The historic Nelson County Jail in the Bardstown Historic District in Bardstown, Kentucky is a property on the National Register of Historic Places. It is next door to the Old Talbott Tavern.The property served as Nelson County, Kentucky's jail from 1797 to 1987. The old jail was originally built in 1819.

== Contents of the jail ==
The addition was built in 1874. It has two stories, three bays and an attic, with a total land area of 36 feet by 56 feet. The stones of the main building is of laurel dolomite, and are 30 inches thick. The roof is gabled. There was living space for the man employed as jailer, and was done in the Federal architectural style.

The 1874 addition is behind the 1819 main building. It is a two-story, five-bay, building made of dry stone.
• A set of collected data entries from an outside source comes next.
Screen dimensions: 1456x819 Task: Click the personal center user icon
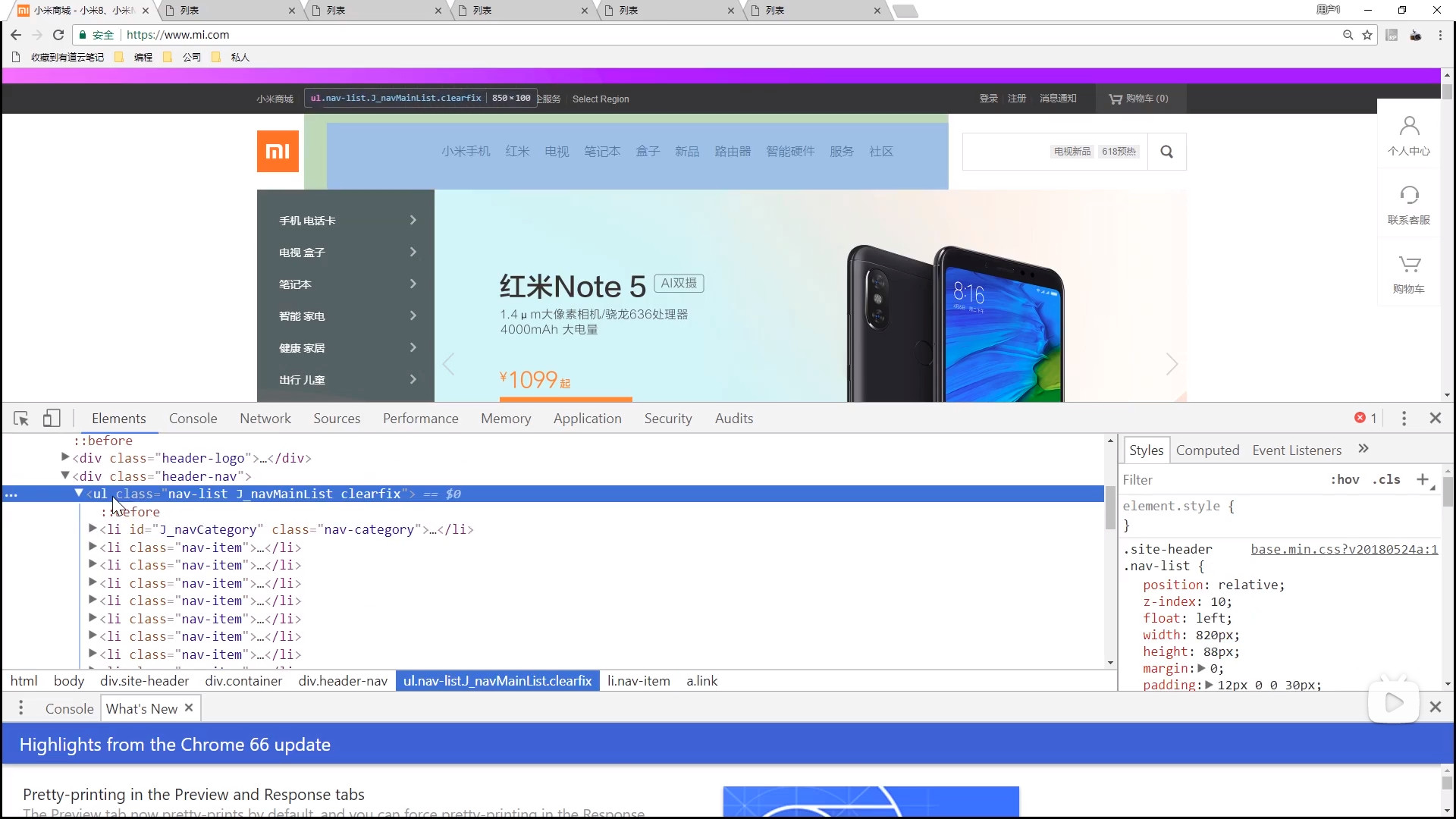click(x=1409, y=127)
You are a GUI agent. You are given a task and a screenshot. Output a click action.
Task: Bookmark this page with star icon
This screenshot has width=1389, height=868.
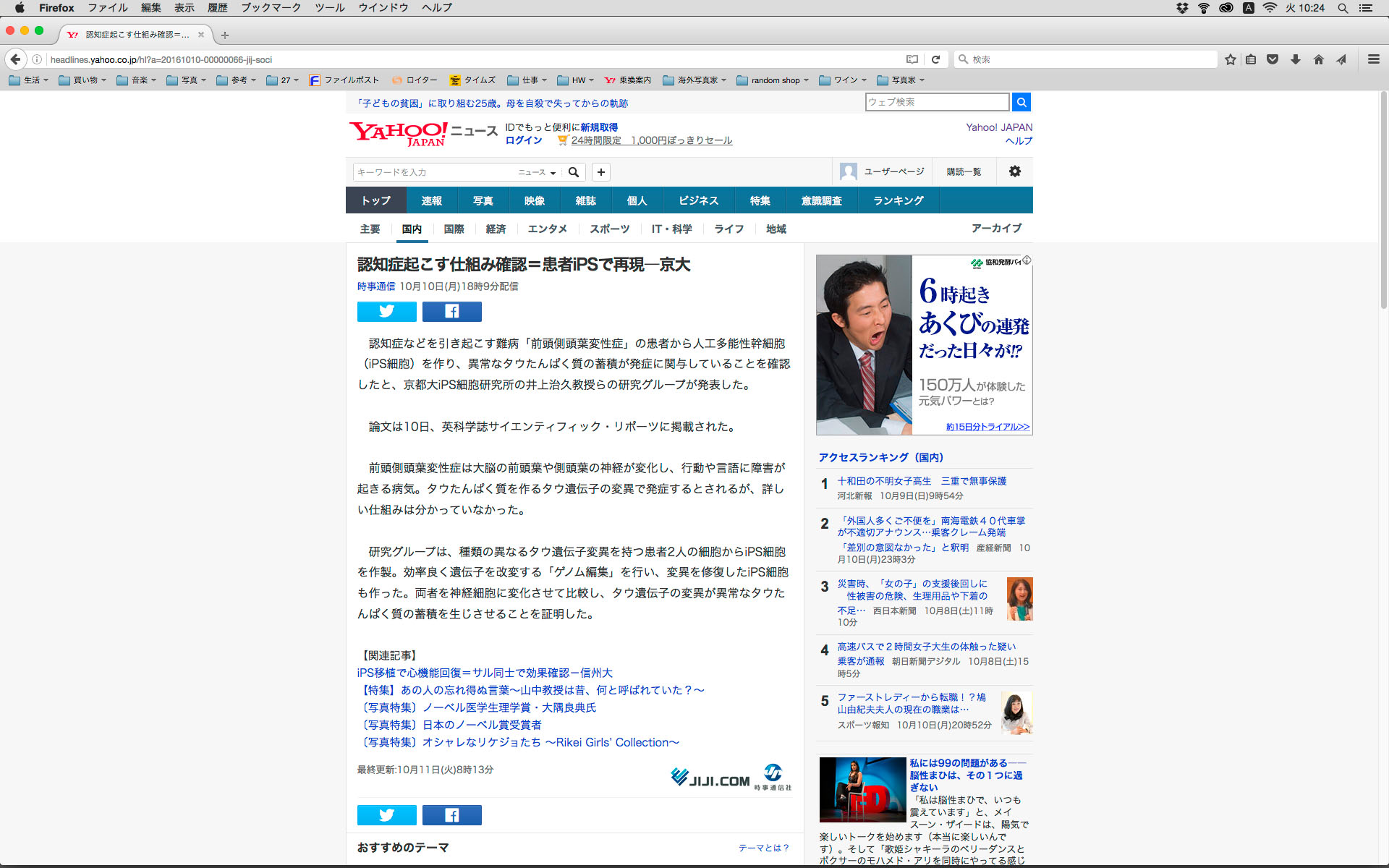click(x=1230, y=59)
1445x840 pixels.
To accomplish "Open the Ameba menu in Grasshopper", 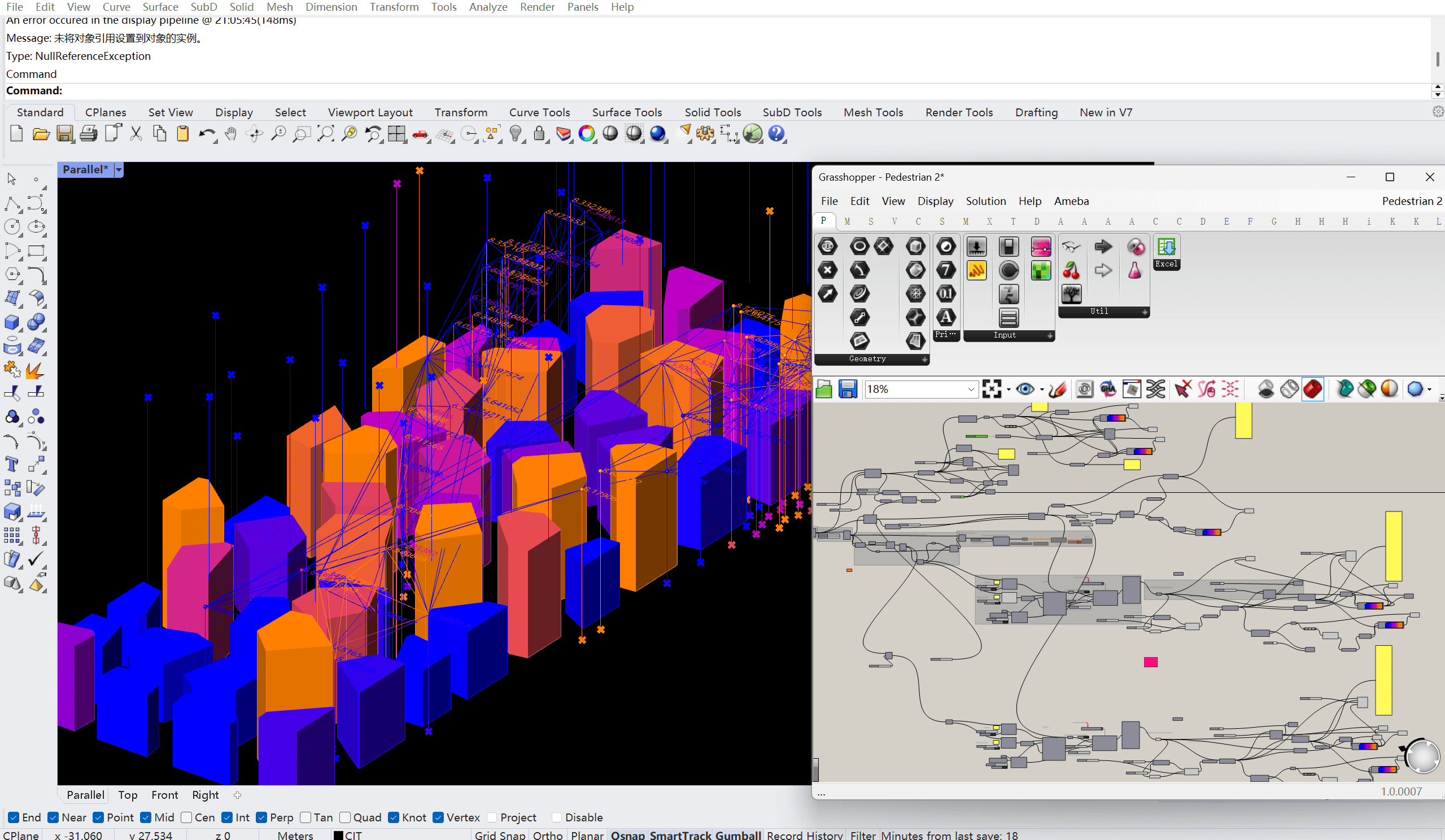I will point(1071,202).
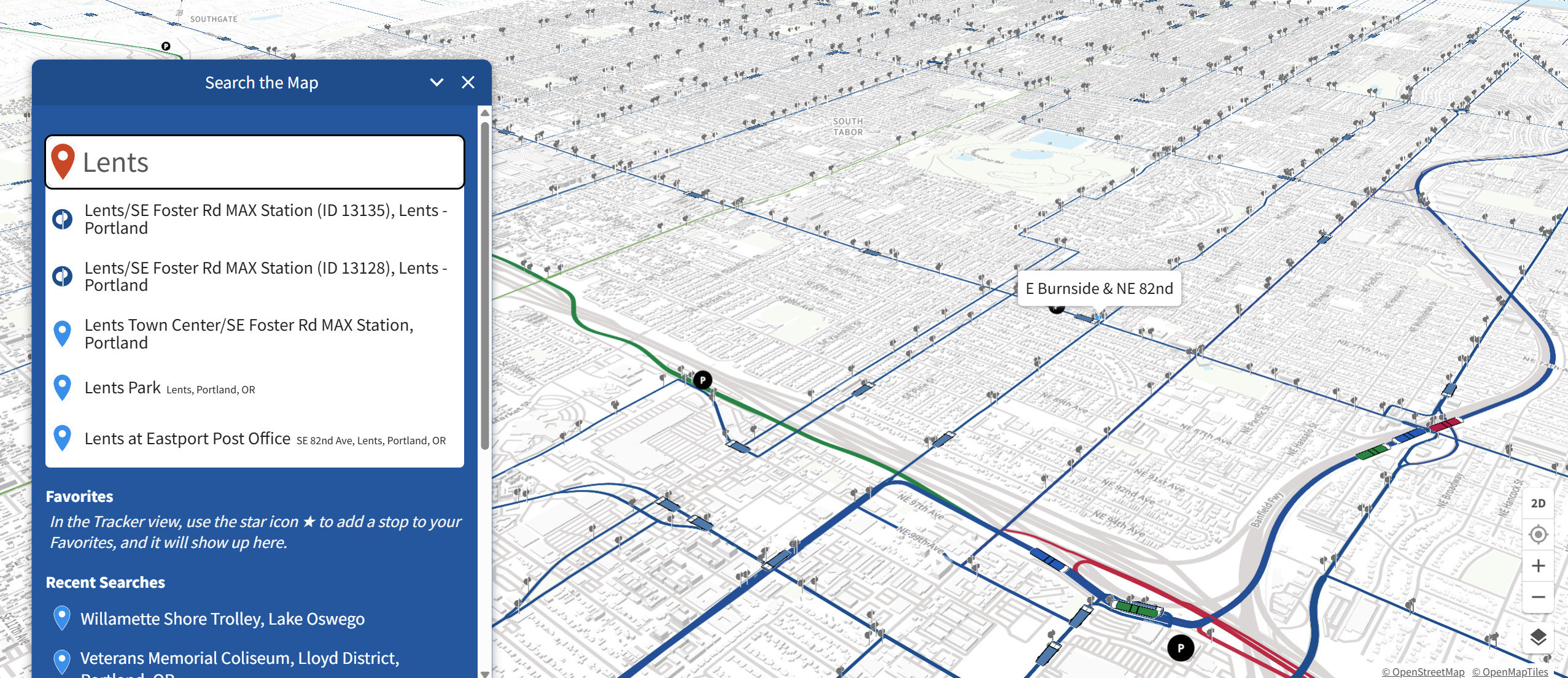Click the park and ride P icon bottom right
The image size is (1568, 678).
point(1180,648)
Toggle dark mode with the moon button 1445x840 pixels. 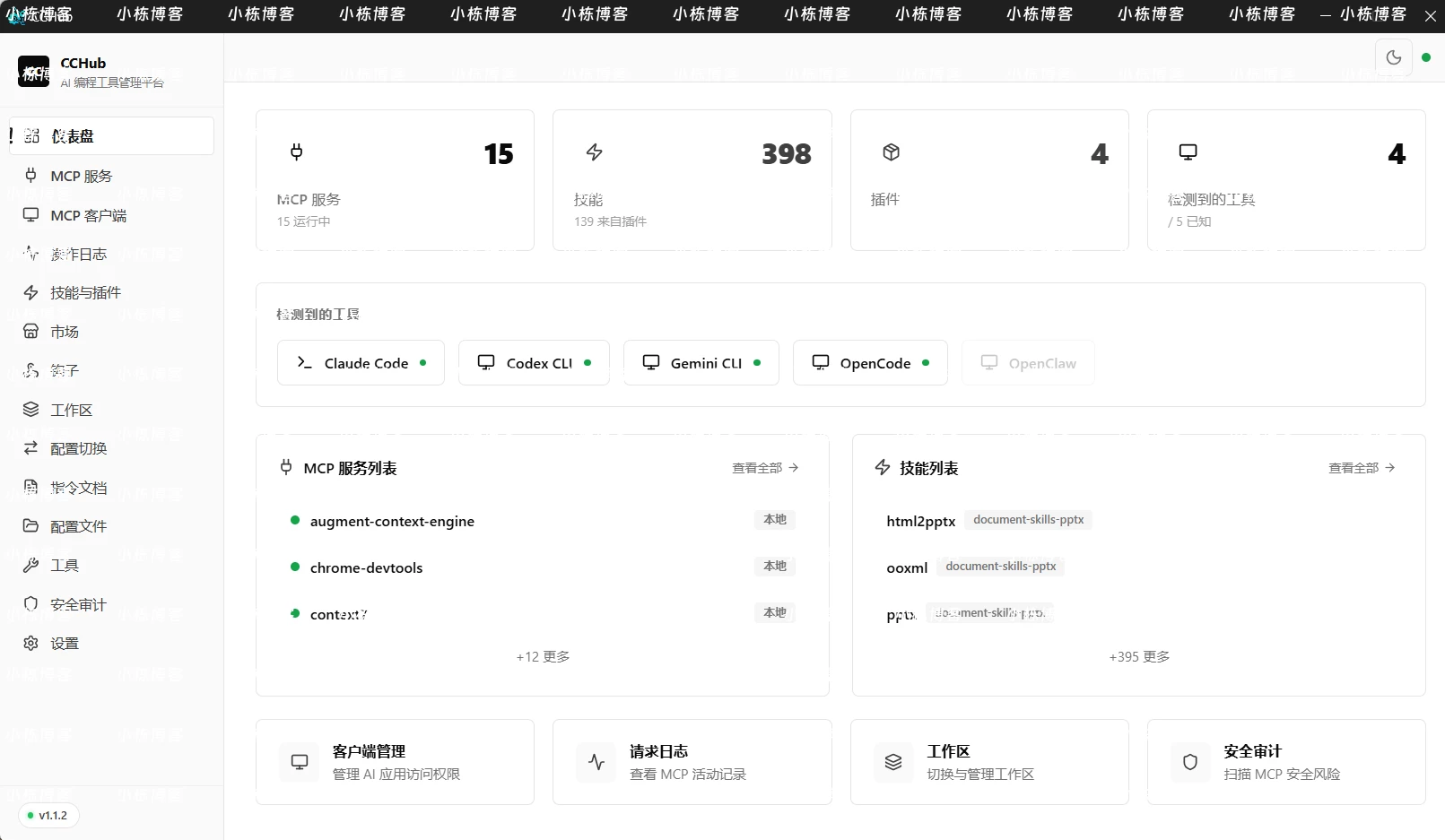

When it was constructed, the entire first building was made into the jailer's residence. A tall stone wall was built around the new jail.

== Further info ==
When placed on the National Register it was still an active jail, the only such early stone jail still in use in Kentucky. It currently serves as the Jailer's Inn Bed and Breakfast, having stopped being an active jail in 1987. After Nelson County stopped using it as a jail, it was sold on public auction. It was purchased by Paul, Challen and Fran McCoy, and in 1989 opened as a bed and breakfast. It has six guest rooms, with one of the rooms featuring bunks that were used by the prisoners during its years as a jail.

The Travel Channel ranked the place as one of the ten most haunted places in the United States. One of the purported ghosts was of a man, Martin Hill, who died painfully while waiting to be hanged for murdering his wife. A psychic that spent the night said that most of the spirits were peaceful.